Thinking about your smoking?

Research

Thinking about your smoking?

Amanda Baker Psychologist University Newcastle SMART Recovery
Professor Amanda Baker
Clinical Psychologist and proud member of the SMART Recovery Global and Australian Research Advisory Committee

Thinking about your smoking?

I’m thinking about mine, 32 years after giving up!

It’s a weird world at the moment. Covid has brought with it many changes, including changes in availability and place of work, how we socialise and indeed, how we see our own futures and that of our children. I find myself reflecting on lots of everyday things – things we took for granted and how life has changed. How family and friends no longer with us never saw the covid pandemic and what they would make of it.

So, why am I thinking about my smoking 32 years down the track, when there is so much else to reflect on at the moment? It took me by surprise, given all the reverie I’d been engaging in about how life used to be, pre-covid. Yesterday, undergoing a routine medical check, the doctor asked me “Do you smoke?” I replied “No” and “Non-smoker” was duly entered on my file. That was it – 5 seconds and the mention of smoking was over. It was great that the doctor asked me about my smoking status. Too often, smoking is not asked about and the opportunity to have a conversation about it is lost. So well done, doc!!!

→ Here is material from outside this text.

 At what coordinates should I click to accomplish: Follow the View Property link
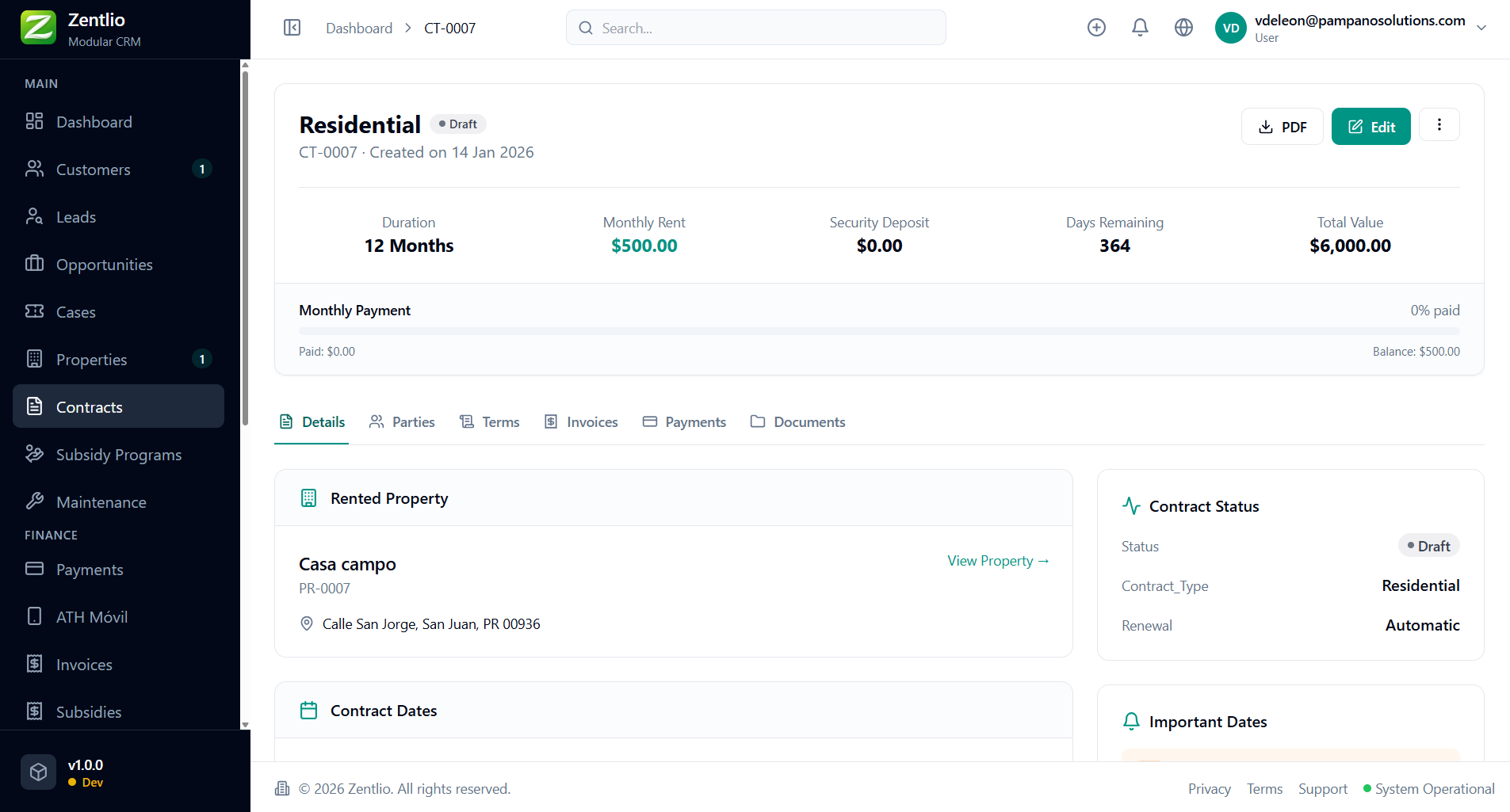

What got me thinking though was the black and white term “Non-smoker”. My journey to being called a “Non-smoker” has been colourful and winding and, back in the day, it required a huge effort on my part to eventually give up smoking. I come from a family of smokers, previous generations died young from diseases associated with smoking. My parents were heavy smokers and didn’t get to meet my kids. I experimented with smoking in primary school and began buying my own packs when I entered high school. By the time I finally gave up, I was smoking 30 cigarettes a day or more.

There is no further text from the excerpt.